Jubilatoire et néanmoins immarcescible
Note :

    "Mais, à dire vrai, la gent féminine ne m’intéressait pas, ne m'avait jamais intéressé, et réciproquement. Je mettais leur indifférence à mon égard sur le compte de leur frivolité naturelle, de leur goût du superficiel, du clinquant. Or j'avais encore un peu d'acné, des lunettes, des bonnes notes et une collection de timbres - pas exactement un mâle dominant."
   
    Études de droit, affiliation aux Jeunes Libéraux, famille de la bonne bourgeoisie dijonnaise, une vie déjà placée sur des rails prévisibles.
   
    Sauf que le héros narrateur est fasciné par son contraire; elle fréquente des punks, assiste à des concerts débordant de décibels, elle est rebelle, sûre d'elle et inaccessible. Pourtant elle va le remarquer.
   
   Histoire d'amour improbable et passionnée au début des années 80 (pour ceux qui auraient oublié, c'est la gauche au pouvoir épisode 1).
   
    Rassurez-vous, avec Erwan Larher aucun risque de tomber dans la guimauve. Son héros hypersensible mais généreux en auto-dérision s'exprime dans un journal personnel, le premier tiers est purement jubilatoire, mais les nuages s'accumulent, "Il va bien falloir que j'en parle", et le narrateur va découvrir l'inimaginable.

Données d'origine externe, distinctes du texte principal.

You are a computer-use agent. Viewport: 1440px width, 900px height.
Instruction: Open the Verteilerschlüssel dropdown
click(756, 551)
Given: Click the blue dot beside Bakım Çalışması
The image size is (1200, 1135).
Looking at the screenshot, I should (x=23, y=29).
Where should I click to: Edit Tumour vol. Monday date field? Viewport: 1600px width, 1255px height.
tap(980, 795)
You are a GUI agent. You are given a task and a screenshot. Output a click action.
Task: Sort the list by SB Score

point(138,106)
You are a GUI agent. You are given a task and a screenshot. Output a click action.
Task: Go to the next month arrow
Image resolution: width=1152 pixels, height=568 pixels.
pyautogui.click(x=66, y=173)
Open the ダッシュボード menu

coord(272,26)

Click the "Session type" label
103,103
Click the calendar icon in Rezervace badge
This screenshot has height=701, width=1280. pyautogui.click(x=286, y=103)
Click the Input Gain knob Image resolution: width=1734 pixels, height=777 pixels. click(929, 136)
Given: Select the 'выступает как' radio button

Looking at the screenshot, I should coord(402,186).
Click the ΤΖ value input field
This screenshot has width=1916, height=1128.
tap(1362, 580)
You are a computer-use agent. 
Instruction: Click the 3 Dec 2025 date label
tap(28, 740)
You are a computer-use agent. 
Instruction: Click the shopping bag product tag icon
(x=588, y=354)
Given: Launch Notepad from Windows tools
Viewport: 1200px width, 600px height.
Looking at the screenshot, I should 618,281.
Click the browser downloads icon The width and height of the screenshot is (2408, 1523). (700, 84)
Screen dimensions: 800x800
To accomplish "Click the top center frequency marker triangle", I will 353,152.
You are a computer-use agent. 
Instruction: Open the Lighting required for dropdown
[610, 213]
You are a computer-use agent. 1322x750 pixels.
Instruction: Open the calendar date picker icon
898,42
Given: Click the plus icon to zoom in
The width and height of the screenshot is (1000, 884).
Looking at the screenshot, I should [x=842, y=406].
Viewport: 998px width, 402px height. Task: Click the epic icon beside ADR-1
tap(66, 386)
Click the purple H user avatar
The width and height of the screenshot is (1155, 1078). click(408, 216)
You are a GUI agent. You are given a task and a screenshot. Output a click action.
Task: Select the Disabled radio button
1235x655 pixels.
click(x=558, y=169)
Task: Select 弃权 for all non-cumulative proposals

Il va salement souffrir, et s'interroger sans trouver de réponses.
   
   Un roman à la fois drôle et poignant, que j'ai lu presque d'un souffle, mais un peu sonnée, et m'obligeant donc à un arrêt pour reprendre haleine et aussi en profiter plus longtemps. Erwan Larher, après «Qu'avez vous fait de moi» et «Autogenèse», confirme son talent non formaté et son choix de thèmes originaux; impossible de deviner où il va emmener son lecteur.
   
   Note : à relire mes billets sur les romans précédents, je note que mes avis ne varient pas trop, avec dedans "original","personnel", "jubilatoire", "auto dérision". En revanche le mot "immarcescible" que je réclamais est présent cette fois dans le roman. Mon bonheur ne sera cependant complet qu'en lisant la suite d'Autogenèse!
   
    L'auteur a concocté des petits films pour évoquer l’atmosphère du livre. Douze exactement. Vous pouvez les retrouver sur le Net.